The input section start

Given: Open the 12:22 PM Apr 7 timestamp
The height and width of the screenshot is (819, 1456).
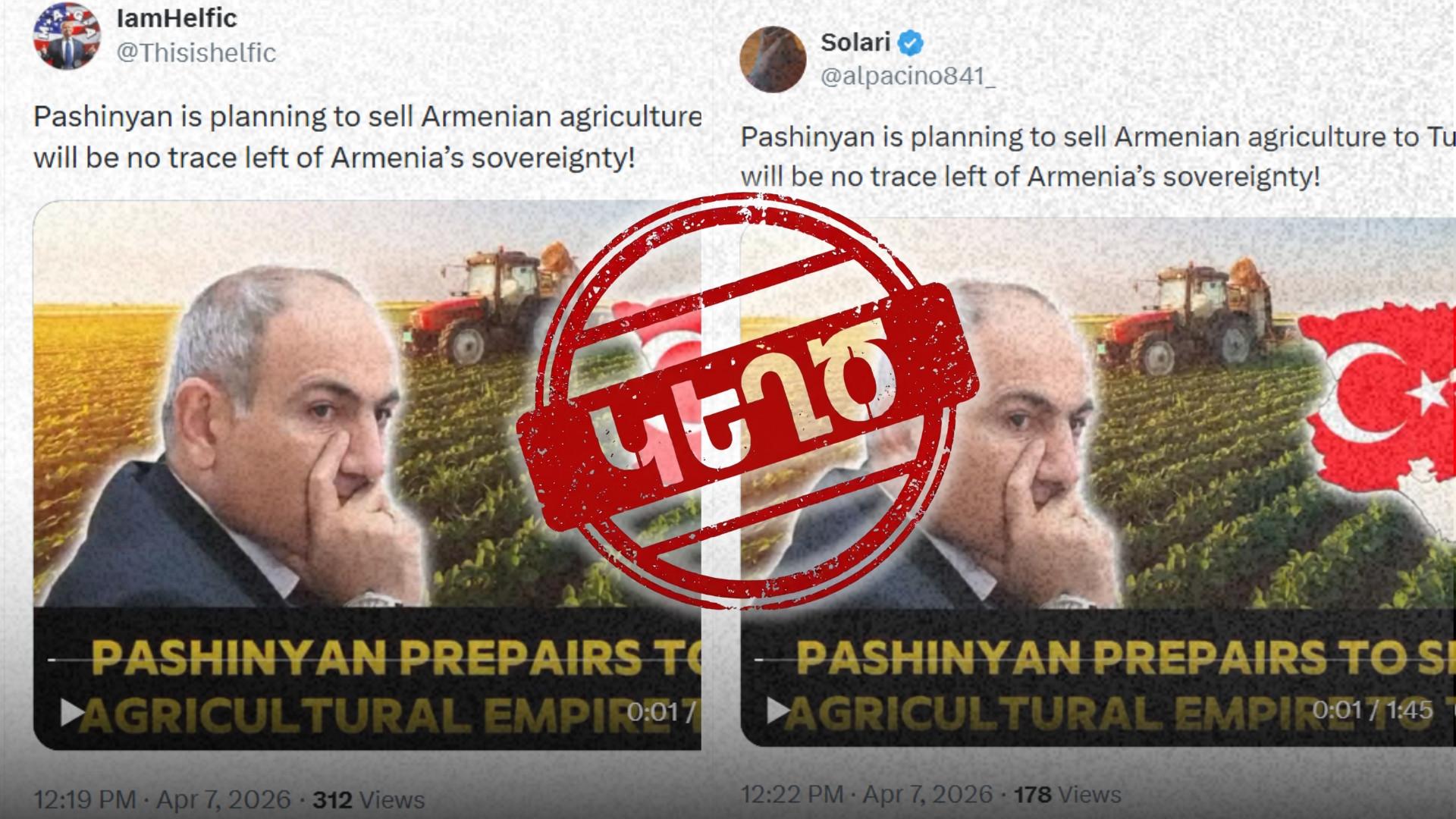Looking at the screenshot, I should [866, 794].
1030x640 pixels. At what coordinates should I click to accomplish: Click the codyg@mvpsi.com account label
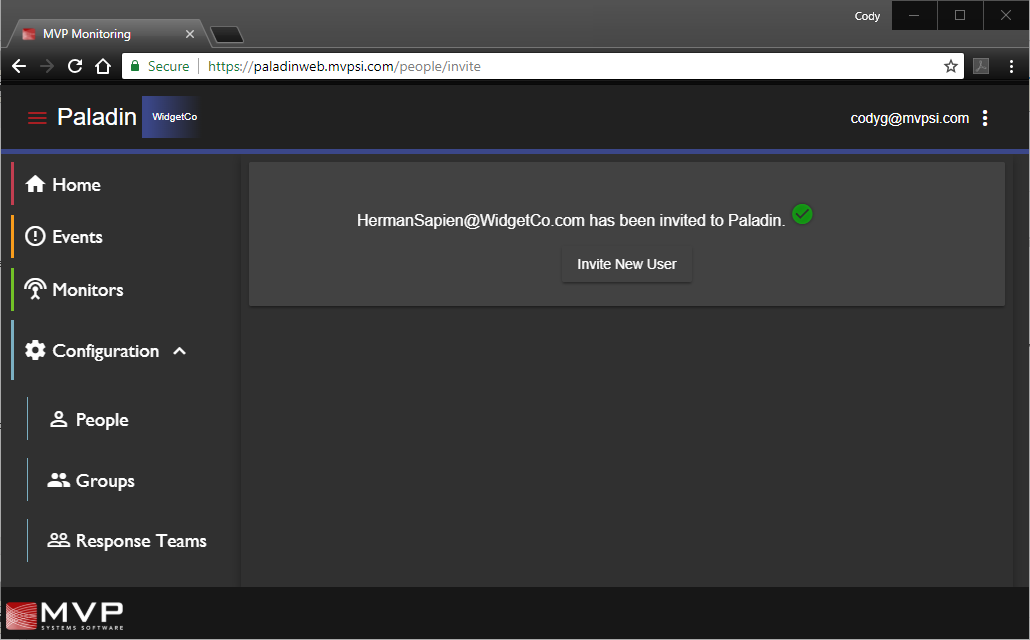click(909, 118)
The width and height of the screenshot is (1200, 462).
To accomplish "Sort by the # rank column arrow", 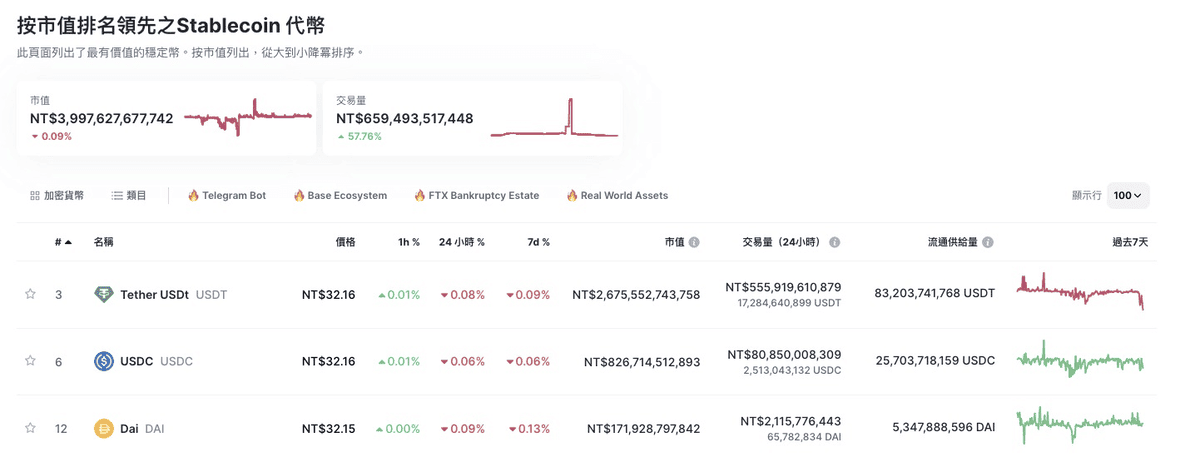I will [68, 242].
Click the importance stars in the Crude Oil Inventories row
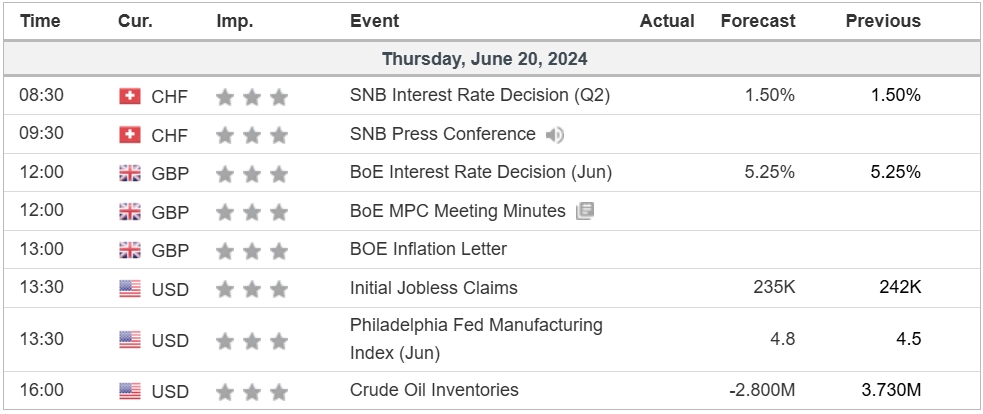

The input section end

## Required action
This exercise asks for an exact copy of the lines from the first one in the data through the line that contains "The width and", pictures excluded.

## Response to the task
Given: Open the 12:22 PM Apr 7 timestamp
The height and width of the screenshot is (819, 1456).
Looking at the screenshot, I should [866, 794].
1030x640 pixels. At what coordinates should I click to accomplish: Click the codyg@mvpsi.com account label
click(909, 118)
The width and height of the screenshot is (1200, 462).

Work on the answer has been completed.